■ **EXERCISE**: Reproduce exactly the lines from the one that holds "Screen dimensions: 1242x554" through the last line of the entries, both ends included, but not the pictures.

·····

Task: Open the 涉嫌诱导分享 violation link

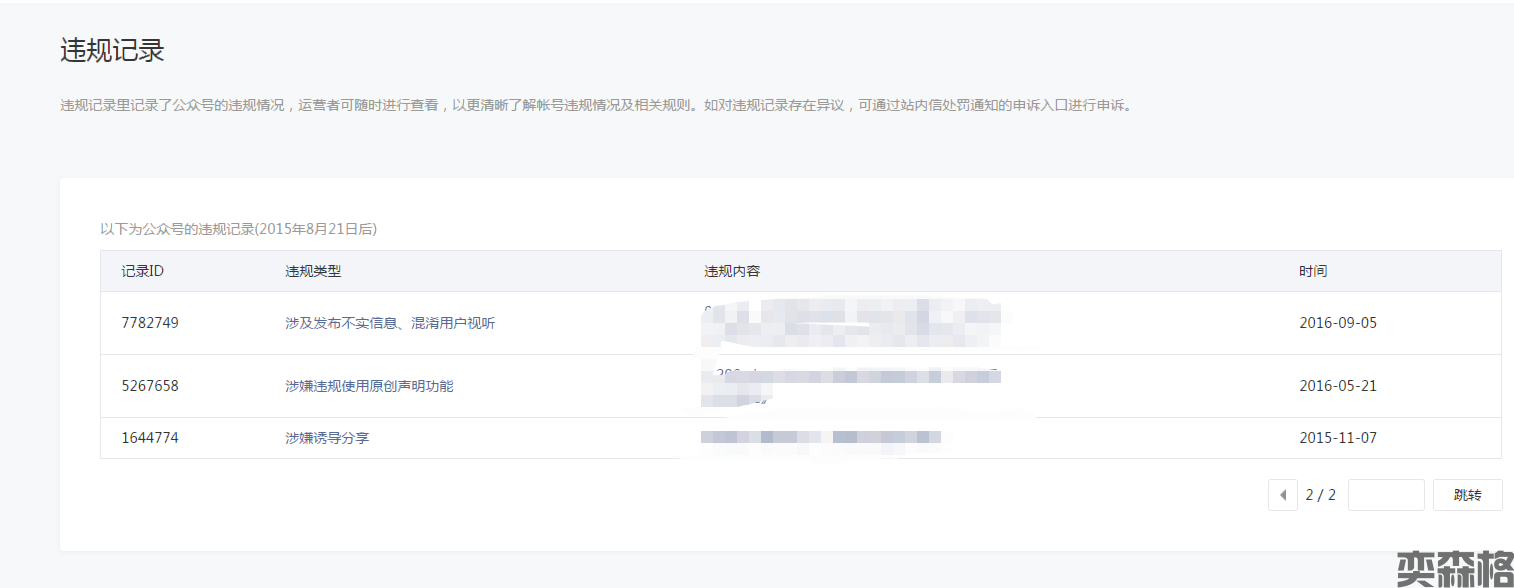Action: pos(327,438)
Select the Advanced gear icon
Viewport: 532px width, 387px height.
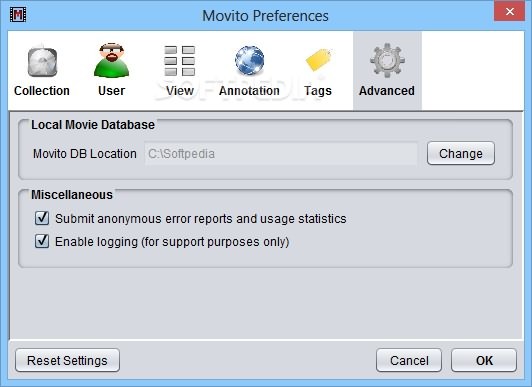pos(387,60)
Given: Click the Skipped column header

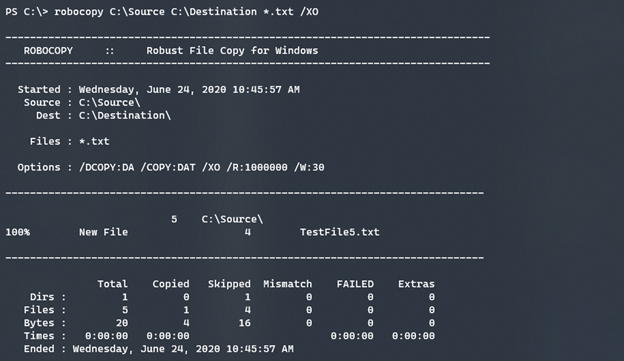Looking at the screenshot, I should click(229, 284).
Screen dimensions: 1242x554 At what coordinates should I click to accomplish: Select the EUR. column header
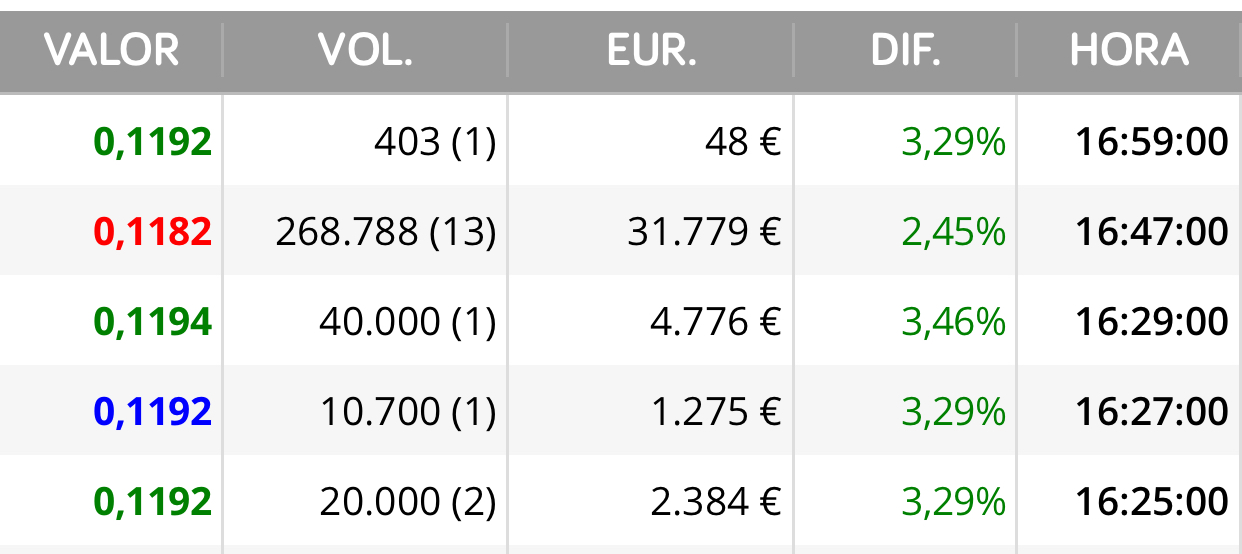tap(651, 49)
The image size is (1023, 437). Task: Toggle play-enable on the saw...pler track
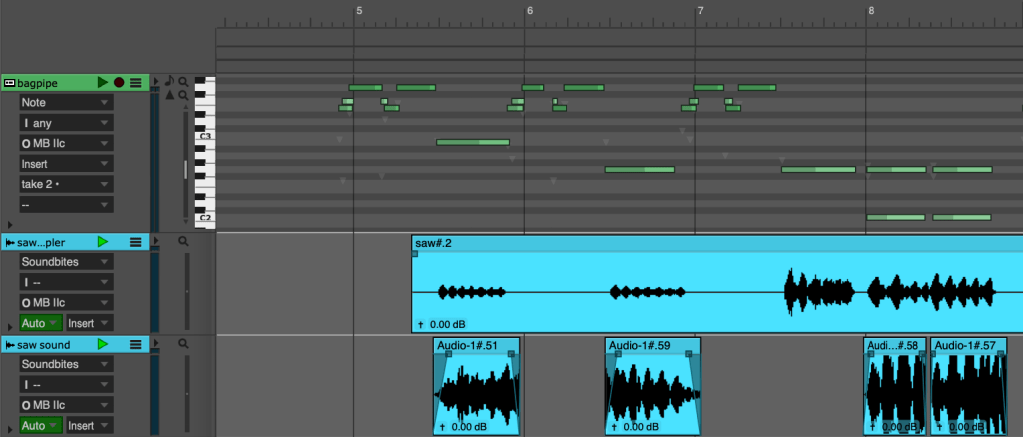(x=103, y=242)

·····

■ **ANSWER AREA**:
Screen dimensions: 1242x554 At what coordinates should I click to accomplish: Select the EUR. column header
tap(651, 49)
The image size is (1023, 437). Task: Toggle play-enable on the saw...pler track
(x=103, y=242)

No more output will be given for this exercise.